Evan almighty wasnt near as good as bruce almighty IMO, I thought this one was kinda preachy, in BA, god was just a character and wasnt really pushing a religion, in EA steve carell keeps talking about god and the like and it seems more laden with ethics/morals then the previous one

Just wondering, has anyone seen V for Vendetta?


----------



## Zoe

I foresee "Extended Episode" when it comes to the Simpsons movie... but as an avid watcher since childhood, I'll have to see it! Can't wait though, that spider pig scene cracks me up.

V for Vendetta was terrific! I was not expecting a great movie, but it really was great. It's entertaining, and there's lots of drama, it's not boring at all.

I'm really bad with judging movies before I see them. Wedding Crashers and F4 just ruined my appreciation for "fun" movies.

Borat was ok... not as funny as I was expecting. Frankly after I said it I was thinking "God, there's a couple hours of my life I'll never get back again"... but there were some good laughs, and I love Pam Anderson, I don't care what anyone says!


----------



## Guest

Ohh...forgot about Evan Almighty....I have to see that one too! I love Steve Carell and Wanda Sykes....so I'm really excited to see that one. I just have to find the time and money to go to the movies now!


----------



## Guest

JustOneMore20 said:


> Ohh...forgot about Evan Almighty....I have to see that one too! I love Steve Carell and Wanda Sykes....so I'm really excited to see that one. I just have to find the time and money to go to the movies now!
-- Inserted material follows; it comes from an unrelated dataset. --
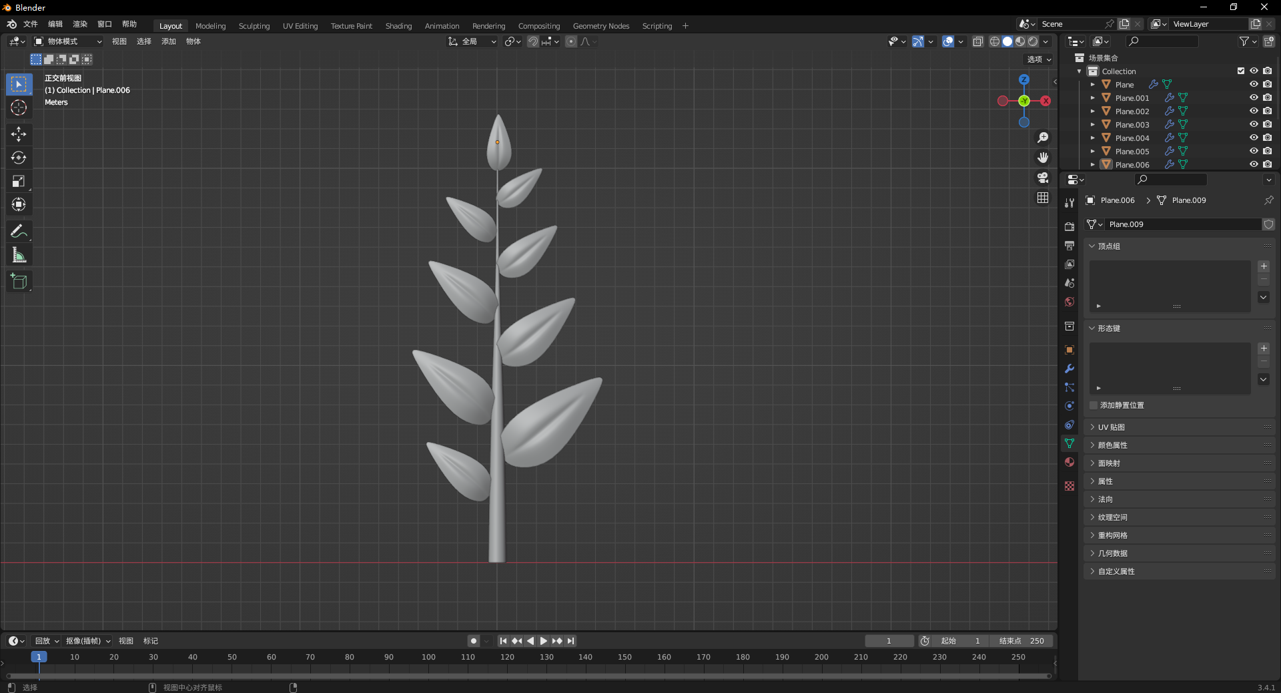Screen dimensions: 1281x693
Task: Hide Plane.003 with its eye icon
Action: pos(1254,124)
I hear ya....prices on tickets are crazy these days! $10 for a movie? Jeez! Not to mention the price on a simple bag of popcorn and a soda....ugh.


----------



## Dr_House

I hear what you're saying, Zoe, and there definitely was a high cheese factor in the Transformer cartoons, it just wasn't what I was hoping for. I expected cheese like from the old cartoons (like most cartoons in that era) where the good guy beats down the bad guy, gives him a moral lecture and then drinks a glass of milk that reads "Don't Do Drugs", but I don't remember a lot of ridiculous comedy. But Michael Bay doesn't need my approval...he's got that from millions of other people. 

I just saw Knocked Up last night. Both my wife and I laughed so hard our stomachs nearly burst. People shouldn't see it without being warned it's VERY adult. There is more than just a bit of nudity, and one scene in particular that's actually hard to watch, but if you can handle "adult" humor without being offended, you'll definitely love this movie. It's the funniest movie I've seen in quite some time.
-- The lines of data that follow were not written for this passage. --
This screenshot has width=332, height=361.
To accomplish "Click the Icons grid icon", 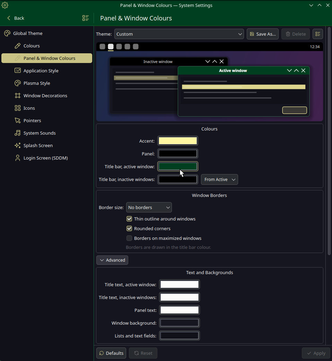I will 18,108.
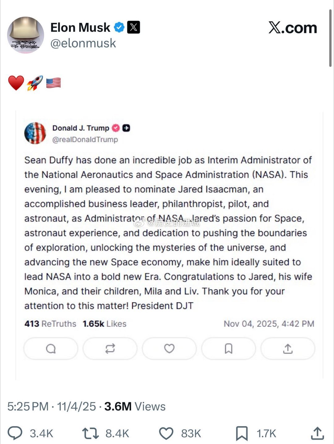The width and height of the screenshot is (334, 444).
Task: Bookmark the quoted Truth Social post
Action: pyautogui.click(x=229, y=349)
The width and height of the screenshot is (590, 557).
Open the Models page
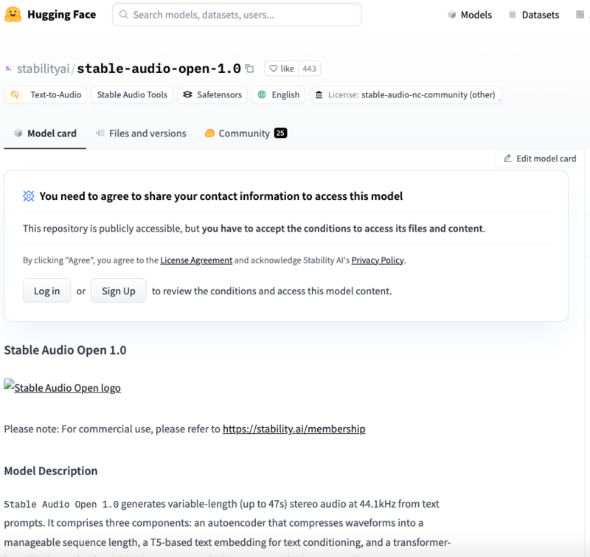(470, 15)
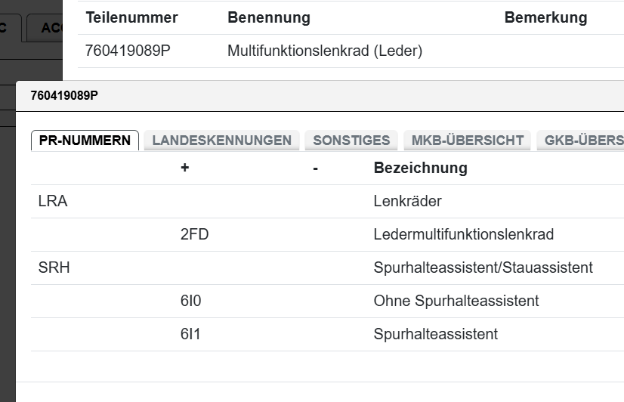
Task: Switch to the PR-NUMMERN tab
Action: pyautogui.click(x=85, y=141)
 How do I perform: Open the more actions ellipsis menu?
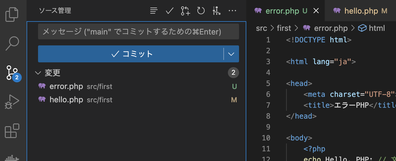click(232, 11)
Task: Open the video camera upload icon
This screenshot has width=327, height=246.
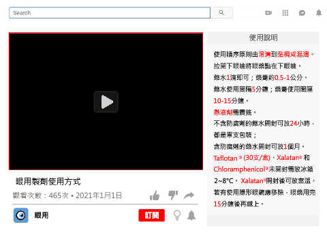Action: click(268, 13)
I missed the random nudity in F4. I guess those occured during the numerous times I fell asleep.


----------



## Guest

epic movie was one of THE WORST movies ever. period. end of story.


----------



## Dr_House

I was guessing Epic Movie was pretty bad by the way it flew to video faster than Calista Flockhart to Ipecac. I imagine there would be some funny parts, so I'd rent it out of desperation, but that would be about it.


----------



## Guest

yup...some funny parts. i watched the un-rated version so...yeah. it still a good rent out of desperation movie


----------



## Fishboy93

Only funny part of epic movie was the Pirates of the Carribean part. and only if you had seen the SNL skit it was making fun of....


----------



## Reefneck

I'm looking forward to "Underdog"!

I grew up watching Underdog cartoons and still remember them well. 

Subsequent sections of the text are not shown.